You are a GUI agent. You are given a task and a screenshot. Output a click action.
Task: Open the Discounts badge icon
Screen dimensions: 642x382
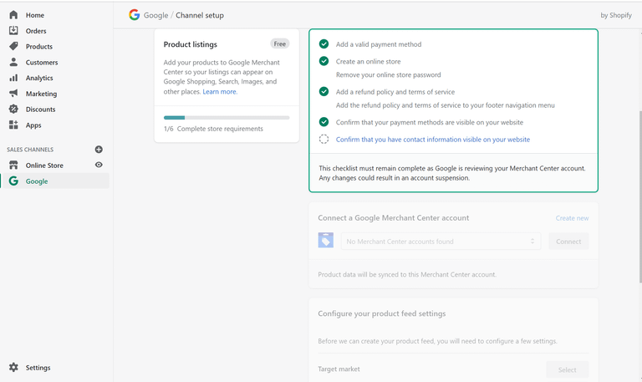[13, 109]
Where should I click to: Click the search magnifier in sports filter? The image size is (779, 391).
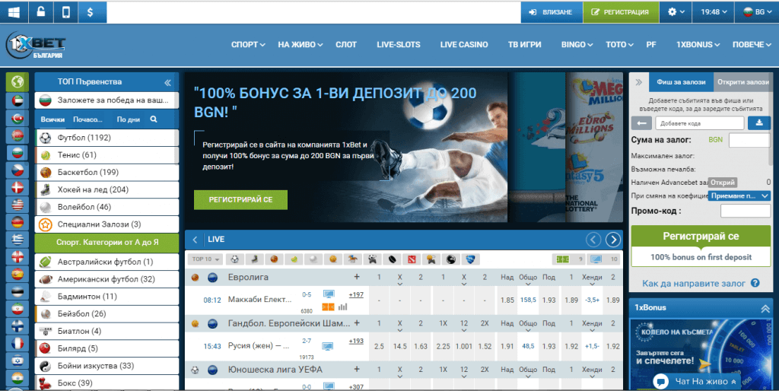[x=154, y=119]
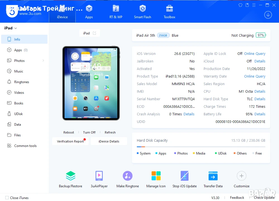Switch to the Smart Flash tab
The height and width of the screenshot is (201, 279).
(142, 12)
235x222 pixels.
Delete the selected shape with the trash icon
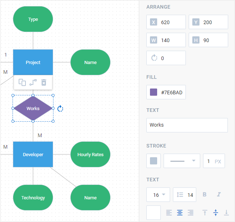[44, 82]
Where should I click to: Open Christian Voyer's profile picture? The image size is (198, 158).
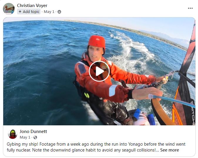pos(9,9)
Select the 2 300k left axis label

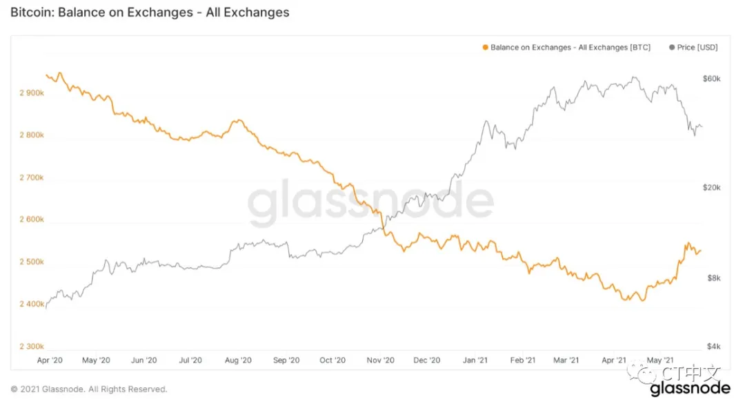tap(30, 346)
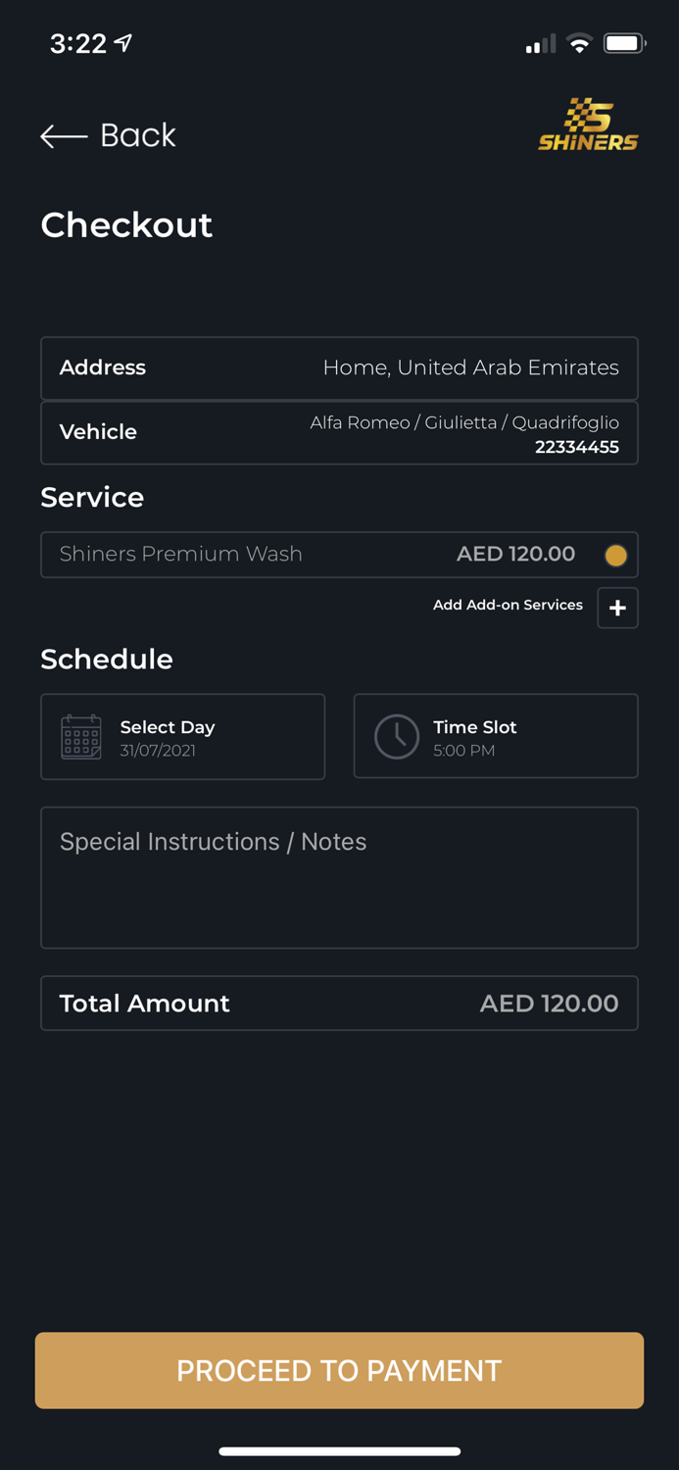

# Description of the task:
From the material above, reproduce everything verbatim except the pictures.

# Response:
You are a GUI agent. You are given a task and a screenshot. Output a click action.
Task: Open the Discounts badge icon
Screen dimensions: 642x382
[13, 109]
Where should I click to: Click the search magnifier in sports filter? The image size is (779, 391).
[x=154, y=119]
Switch to the Smart Flash tab
The height and width of the screenshot is (201, 279).
(142, 12)
235x222 pixels.
Delete the selected shape with the trash icon
[44, 82]
Where should I click to: Open Christian Voyer's profile picture? The image size is (198, 158).
pos(9,9)
Select the 2 300k left axis label

tap(30, 346)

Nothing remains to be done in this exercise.